Poetics and Politics of Place: Literature, Hegemony, and Resistance

deadline for submissions: 
September 23, 2016
full name / name of organization: 
ACLA 2017, Utrecht
contact email: 

Organizers: J. Engel Szwaja Franken and Samuel Jaffee

To submit an abstract, please follow the instructions at acla.org

This seminar will begin by proposing that literature has been instrumental both in the construction and maintenance of national hegemonies, and in projects of resistance to them. As we consider literature’s contributions to the poetics of place and places, we will remain close to this dialectic. That is, we will focus on the productive tension of this contradictory interdependence and its effects both in literature and in the wider politics of region and place. We will examine both how national hegemony marks the space of literature and how literature places a certain tension on the space of the nation.

These questions are situated within a long critical tradition of thinking the tension between a regional consciousness and modernity. For example, Ángel Rama proposed a regionalist map of Latin America “accrediting” the existence of cultures outside of hegemony. Yet while that map was derived from his reading of Latin America’s literatures, Rama also theorized the role of literature in the construction and exercise of state power. Frederic Jameson argued that a region is not “a rural place that resists the nation and its power structures but rather a whole culturally coherent zone (which may also correspond to political autonomy) in tension with the standardizing world system as a whole”—a world system in which the nation remains a privileged, standardized form. More recently, Alberto Moreiras has argued for regional thinking that “takes the subaltern perspective, formally defined as the perspective from the constitutive outside of hegemony, as the starting point for a critique of contemporary consciousness.”
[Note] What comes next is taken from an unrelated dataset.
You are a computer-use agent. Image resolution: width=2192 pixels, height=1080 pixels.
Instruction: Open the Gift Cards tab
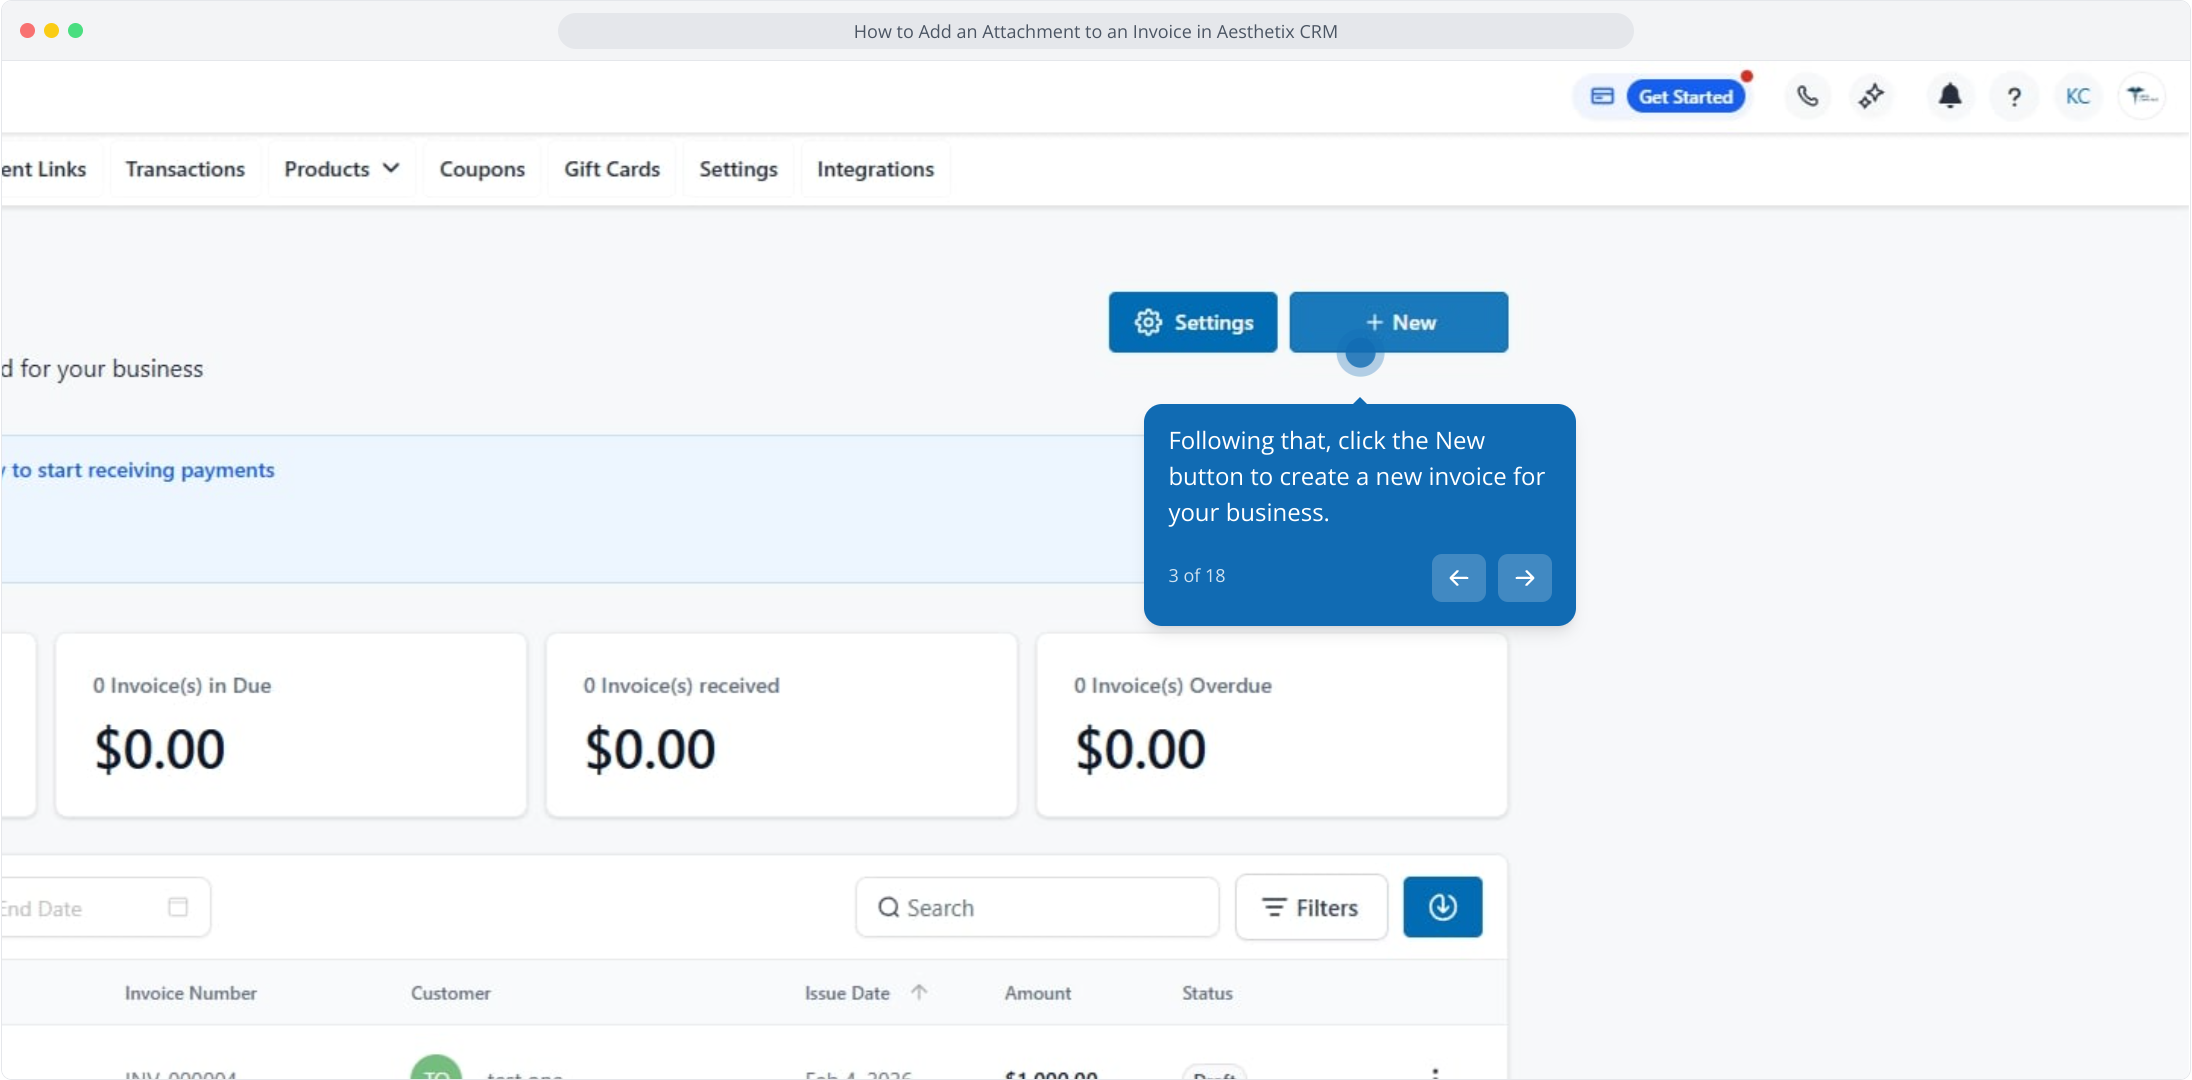[x=612, y=169]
These approaches share a commitment to critically examining the texts generated by this tension between national hegemony and its others. We invite submissions in this vein from a range of regions, national literatures, languages, and theoretical lenses. Possible topics may include:

–The construction of regional consciousness (e.g. Juan Rulfo’s ekphrasis or J. M. Arguedas’s Quechua poetry)

–Multiple logics in the construction of a contested place (e.g. William T. Vollmann’s writings on the Imperial Valley)

–The relationship of nation as form, and the formal, generic dimension of literature (e.g. Alice Munro’s representing the Canadian nation and its regions)

–Ecocritical approaches to setting and landscape as identitarian arguments (e.g. Dorothy Hewett’s Australian pastoral)

–Genealogies of places and peoples at the margins of the national center (e.g. Edouard Glissant’s novels on Martinique)

–Literary challenges to nationalist projects (e.g. Rosario Castellanos’s critique of shared belief in Mexico)

–The politics of nostalgia and reappropriation of pre-national social life (e.g. Joseph Roth on Habsburg Galicia)

We are also open to comparative work on the contributions of other arts to this problematic.